Subtitle Translation Flow — Current System (Module 0 → Spanish)¶

This page documents the actual end-to-end pipeline the app runs today using the subtitle-based translation system, including what the smart subtitle formatter does and how it ensures high-quality output with proper word-boundary trimming.

High-Level Diagram¶

      Source SRT (EN)
            │
            ▼
  1) Subtitle Batching
     - 5 input subtitles → 1 batch of 5 subtitles (context preserved)
            │
            ▼
  2) JSON-Formatted Batch Request
     - {"items":[{"id":1,"src":"..."},...]} with strict 1:1 mapping requirement
            │
            ▼
  3) Model Response
     - JSON format: {"items":[{"id":1,"tgt":"..."},...]}
     - Fallback handling for non-JSON responses
     - Strict ID matching ensures 1:1 subtitle mapping
            │
            ▼
  4) Subtitle Formatter (per subtitle)
     - Space normalization
     - CPS cap warning (warn-only, no trimming)
            │
            ▼
  5) Post Checks (Fixer)
     - Placeholder restoration (__DNT_TERM_N__ → original terms)
            │
            ▼
  6) Artifacts + Output SRT
     - ai_config.json, dnt.json, termbase.json
     - Final SRT with original timings/subtitle count

Inputs (this example)¶

File: Operating Plan Module 0.srt (5 subtitles)
Target: Spanish (es)
Language config: languages.json (CPS limits, rules)
AI config (optional): DNT/Termbase if present
Batch size: 5 (entire file is one batch here)

JSON Payload We Send (Subtitle-based)¶

{
  "items": [
    {"id": 1, "src": "Colin Bryar: Hi, and welcome to our class on mastering the operating cadence.
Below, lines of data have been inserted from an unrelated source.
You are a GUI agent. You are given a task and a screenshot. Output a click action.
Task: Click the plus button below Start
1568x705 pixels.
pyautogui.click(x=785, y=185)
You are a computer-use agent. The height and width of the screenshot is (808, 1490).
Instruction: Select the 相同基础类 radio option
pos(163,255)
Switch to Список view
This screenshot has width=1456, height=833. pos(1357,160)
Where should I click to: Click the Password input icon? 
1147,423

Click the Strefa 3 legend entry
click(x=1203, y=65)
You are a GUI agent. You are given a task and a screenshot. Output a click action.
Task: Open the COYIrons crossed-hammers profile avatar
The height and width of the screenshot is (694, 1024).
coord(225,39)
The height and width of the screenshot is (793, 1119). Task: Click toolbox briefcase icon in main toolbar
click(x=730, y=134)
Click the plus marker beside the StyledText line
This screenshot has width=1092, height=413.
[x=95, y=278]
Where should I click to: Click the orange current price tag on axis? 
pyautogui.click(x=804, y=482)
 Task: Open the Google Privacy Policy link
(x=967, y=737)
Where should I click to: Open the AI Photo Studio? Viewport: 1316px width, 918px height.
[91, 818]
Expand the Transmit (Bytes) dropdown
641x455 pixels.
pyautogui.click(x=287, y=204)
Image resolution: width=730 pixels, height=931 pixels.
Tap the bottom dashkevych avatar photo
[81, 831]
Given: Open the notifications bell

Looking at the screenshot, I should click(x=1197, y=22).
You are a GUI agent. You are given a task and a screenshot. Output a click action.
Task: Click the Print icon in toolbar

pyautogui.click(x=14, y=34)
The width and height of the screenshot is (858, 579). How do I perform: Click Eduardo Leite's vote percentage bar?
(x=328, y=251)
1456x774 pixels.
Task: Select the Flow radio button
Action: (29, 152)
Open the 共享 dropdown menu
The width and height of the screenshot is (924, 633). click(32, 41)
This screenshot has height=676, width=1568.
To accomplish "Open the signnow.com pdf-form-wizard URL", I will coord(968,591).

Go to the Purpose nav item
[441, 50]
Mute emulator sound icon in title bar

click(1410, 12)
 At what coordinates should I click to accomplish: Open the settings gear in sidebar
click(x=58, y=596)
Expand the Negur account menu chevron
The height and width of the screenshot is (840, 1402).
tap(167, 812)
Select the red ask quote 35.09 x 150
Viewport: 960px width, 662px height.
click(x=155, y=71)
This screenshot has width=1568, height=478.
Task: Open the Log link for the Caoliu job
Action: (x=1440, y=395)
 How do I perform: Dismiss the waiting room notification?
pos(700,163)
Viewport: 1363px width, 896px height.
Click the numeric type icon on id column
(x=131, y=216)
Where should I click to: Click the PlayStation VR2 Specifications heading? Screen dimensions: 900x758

My name's Colin Bryar"},
    {"id": 2, "src": "I spent 12 years at Amazon as a Technical Vice President and served two years with Jeff Bezos"},
    {"id": 3, "src": "as his chief of staff."},
    {"id": 4, "src": "Bill Carr: Hi, I'm Bill Carr. I spent 15 years at Amazon as a Vice President of Digital Media, working"},
    {"id": 5, "src": "on Amazon Music and Prime Video. Let's get started."}
  ]
}

The prompt instructions enforce strict JSON contract: the model must return exactly 5 items with matching IDs. This prevents subtitle fusion/splitting and maintains perfect 1:1 mapping.

Model Response (JSON Format) → Parsed Items¶

The model returns properly formatted JSON with exact ID matching:

{
  "items": [
    {"id": 1, "tgt": "Colin Bryar: Hola, y bienvenidos a nuestra clase sobre cómo dominar el ritmo operativo. Me llamo Colin Bryar."},
    {"id": 2, "tgt": "Pasé 12 años en Amazon como Vicepresidente Técnico y serví dos años con Jeff Bezos."},
    {"id": 3, "tgt": "como su jefe de personal."},
    {"id": 4, "tgt": "Bill Carr: Hola, soy Bill Carr. Pasé 15 años en Amazon como Vicepresidente de Medios Digitales, trabajando"},
    {"id": 5, "tgt": "en Amazon Music y Prime Video. Comencemos."}
  ]
}

At this point, translation quality is intact and the 1:1 mapping is preserved. Note that item 3 shows "como su jefe de personal" (complete phrase) before any formatting is applied.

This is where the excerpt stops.